My models are predicting perfect wrong outcomes. For a two classes clasification problem, there is a lot of false positives and false negatives. In fact I would have a nice result if I could get just the opposite ones. So I have a simple snippet like the following:
clf = neural_network.MLPClassifier(solver='lbfgs', alpha=1e-5
, hidden_layer_sizes=(5, 2)
, random_state=1, max_iter=5000)
clf.fit(X_train, y_train)
print('TRAIN')
print(classification_report(y_train, clf.predict(X_train)))
print(confusion_matrix(y_train, clf.predict(X_train)))
print('\nTEST')
print(classification_report(y_test, clf.predict(X_test)))
print(confusion_matrix(y_test, clf.predict(X_test)))
And the confusion matrix is something like
[[2 7]
[8 2]]
So, I could use an output like
[[8 2]
[2 7]]
How can I achieve this without operating directly on the results? Thanks in advance.

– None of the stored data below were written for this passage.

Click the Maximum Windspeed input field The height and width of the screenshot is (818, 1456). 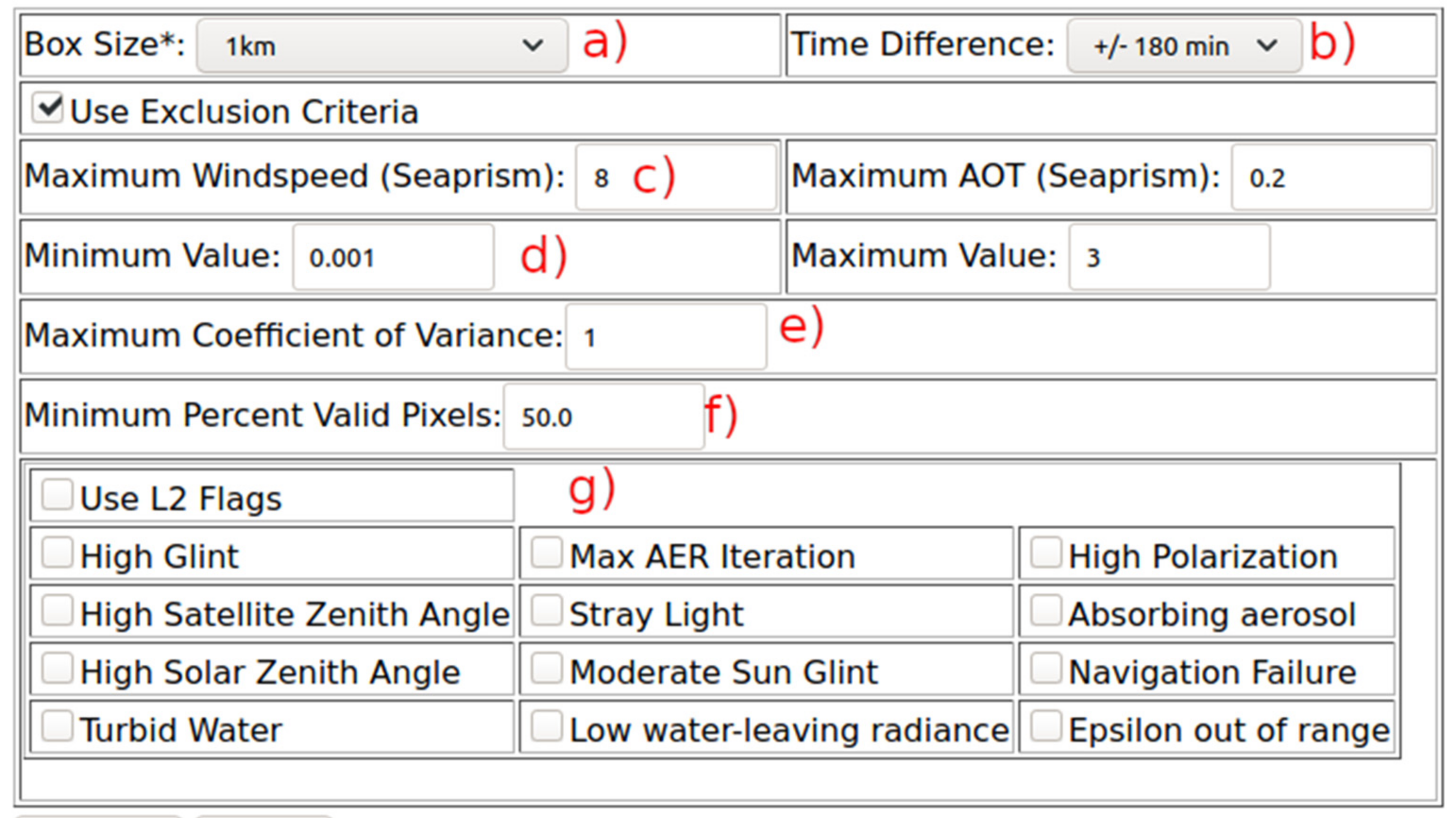click(x=676, y=178)
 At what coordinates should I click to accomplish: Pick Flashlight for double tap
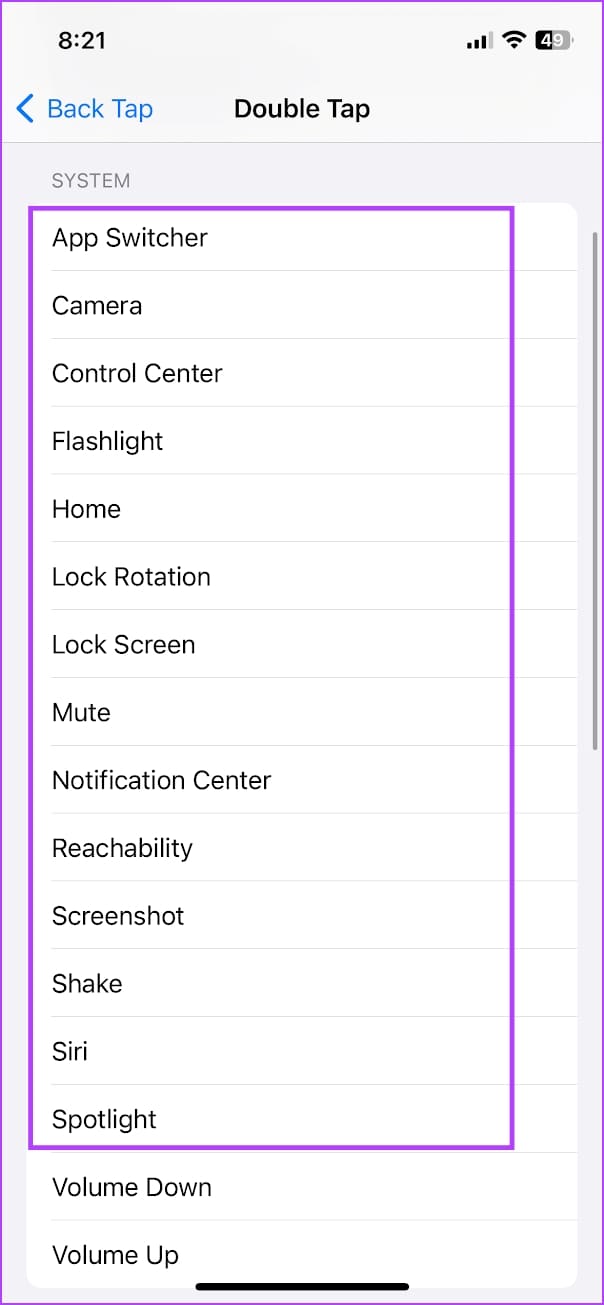pos(108,442)
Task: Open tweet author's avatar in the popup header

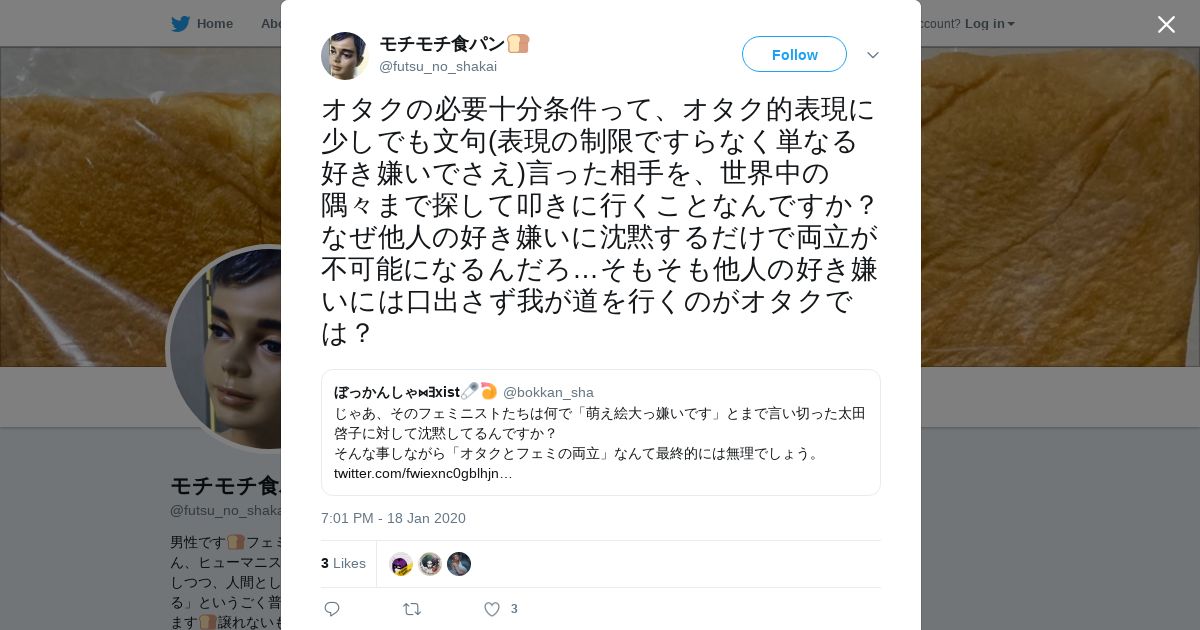Action: 345,55
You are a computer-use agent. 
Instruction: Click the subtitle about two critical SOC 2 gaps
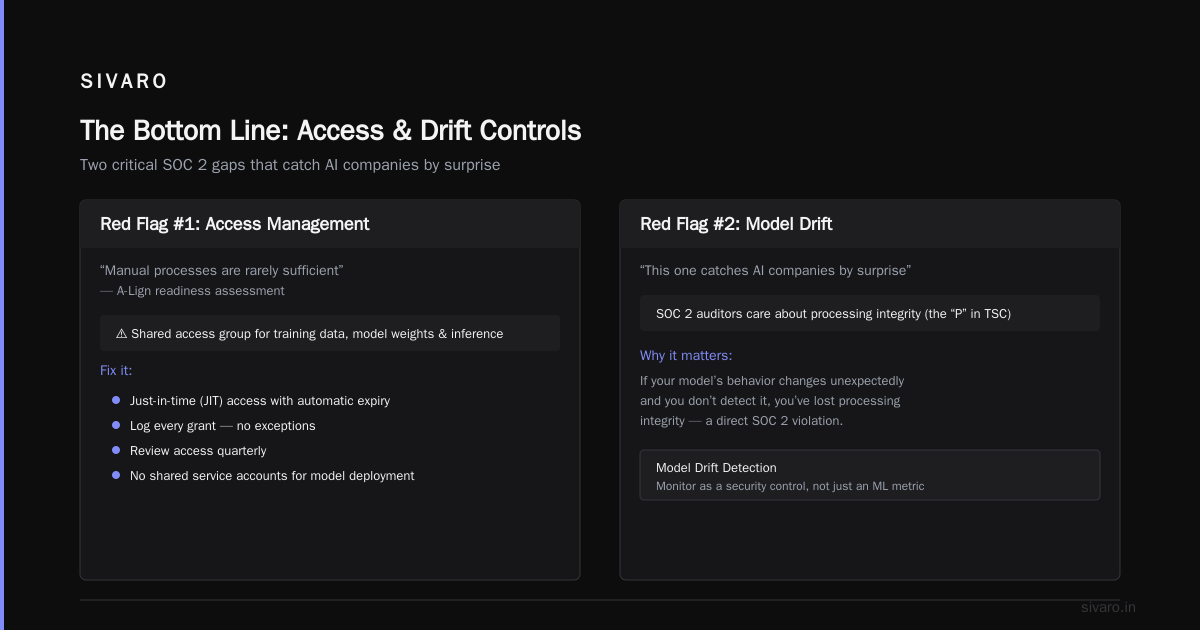[290, 165]
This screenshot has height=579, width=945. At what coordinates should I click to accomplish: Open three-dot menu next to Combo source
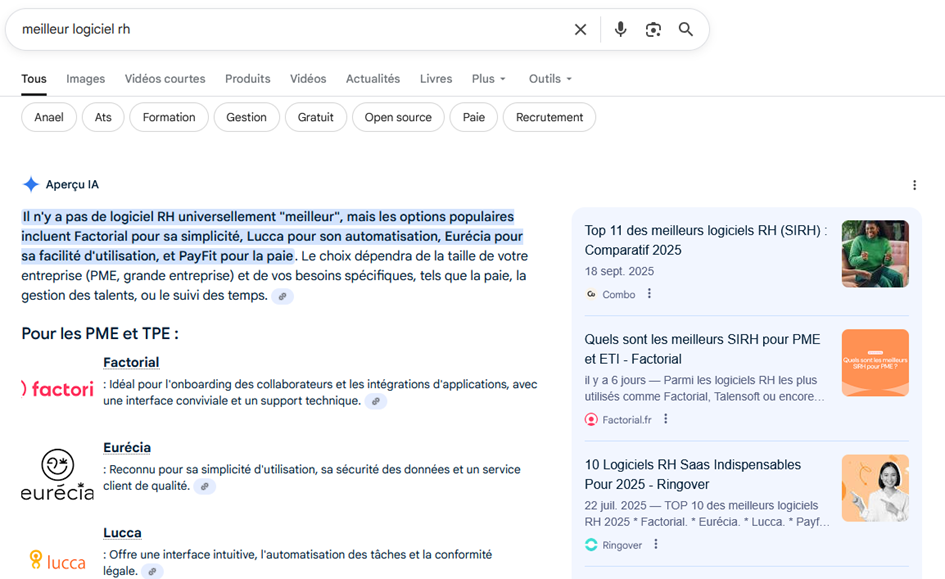[649, 294]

If you have a original dataframe:
X,y
and you did:
from sklearn.model_selection import train_test_split
X_train, X_test, y_train, y_test = train_test_split(X, y, test_size=0.33, random_state=42)
Then the code is correct. That means don't change anything in the output. Would you could do, run another train/test-split to see how the results are changed. You just have a bad classifier, but don't manually tune it, thats bullshit.